Thursday, June 23, 2011

The Erosion of the Exclusionary Rule

In 2007, in Greenville, Alabama police stopped Stella Owens and Willie Davis.  Ms. Owens was thereafter arrested for DWI and Mr. Davis for giving a fake name to the police.  They were both put in the back of the squad car.  The police then search the car Owens and Davis had been driving.  They found a revolver in Davis’ jacket…another criminal charge.  Davis v. United States

At the time of the search of the vehicle incident to arrest, the police complied with the then existing law – authorizing substantially contemporaneous vehicle searches incident to arrests of recent occupants.  However, while Davis’ case was pending on appeal, the Supreme Court decided Arizona v.
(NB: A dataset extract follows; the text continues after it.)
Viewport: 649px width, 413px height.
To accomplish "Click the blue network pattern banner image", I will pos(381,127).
Gant, 556 U.S. __ (2009), and overruled the longstanding "search incident to arrest rule" in favor of a rule that allows a search of only (1) if the arrestee is within reaching distance of the vehicle during the search, or (2) if the police have reason to believe that the vehicle contains “evidence relevant to the crime of arrest.  The search in Davis, therefore, turned out to be unconstitutional under the Court's rule in Gant.
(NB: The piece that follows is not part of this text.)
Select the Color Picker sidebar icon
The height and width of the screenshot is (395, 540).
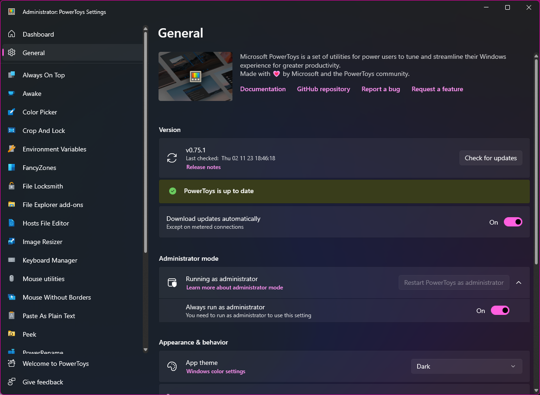click(12, 112)
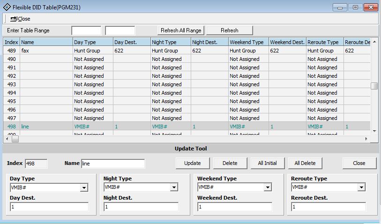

To discuss all of the cases contributing to the recent erosion of the exclusionary rule is an academic paper rather than a post on a blog.  However, the Court’s opinion in Davis is the most recent contributing factor to its all but certain demise.  The current Court held that searches conducted in objectively reasonable reliance on binding appellate precedent are not subject to the exclusionary rule regardless of any Fourth Amendment violation. 
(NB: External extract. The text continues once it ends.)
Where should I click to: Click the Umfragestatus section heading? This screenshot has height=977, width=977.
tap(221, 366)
According to the current Court, the sole purpose of the exclusionary rule is to deter Fourth Amendment violations.  Never mind that previous Courts have adopted a more expansive view of the exclusionary rule and held that “all evidence obtained by searches and seizures in violation of the Constitution is, by that same authority, inadmissible in a state court.”  Mapp v. Ohio, 367 U.S. 643, 655 (1961); see also Whiteley v. Warden, Wyo. State Penitentiary, 401 U. S. 560, 568–569 (1971).

Laws are passed every session that are applied retroactively.  Sex offender registration laws come to mind first.  Why not allow the exclusionary rule, a bedrock of our constitutional jurisprudence, to be applied retroactively, too, just to even things out?  If nothing else, the silver lining this case stands for is that police will have to be keenly aware of current Fourth Amendment law and conform their conduct to the same.

Friday, June 10, 2011

Put Down that Phone

It's tucked away in House Bill 242, but it's there.  Yes that's right.  The law we all knew was coming is officially here, and it's not such a bad idea actually.  NO TEXTING WHILE DRIVING unless you're stopped!   Not just in a school zone anymore...don't do it anywhere.  The penalty can be a fine not to exceed $200, up to 30 days in jail, or both a fine and jail time.  A judge also has the option of suspending a person's DL upon a conviction for TWD.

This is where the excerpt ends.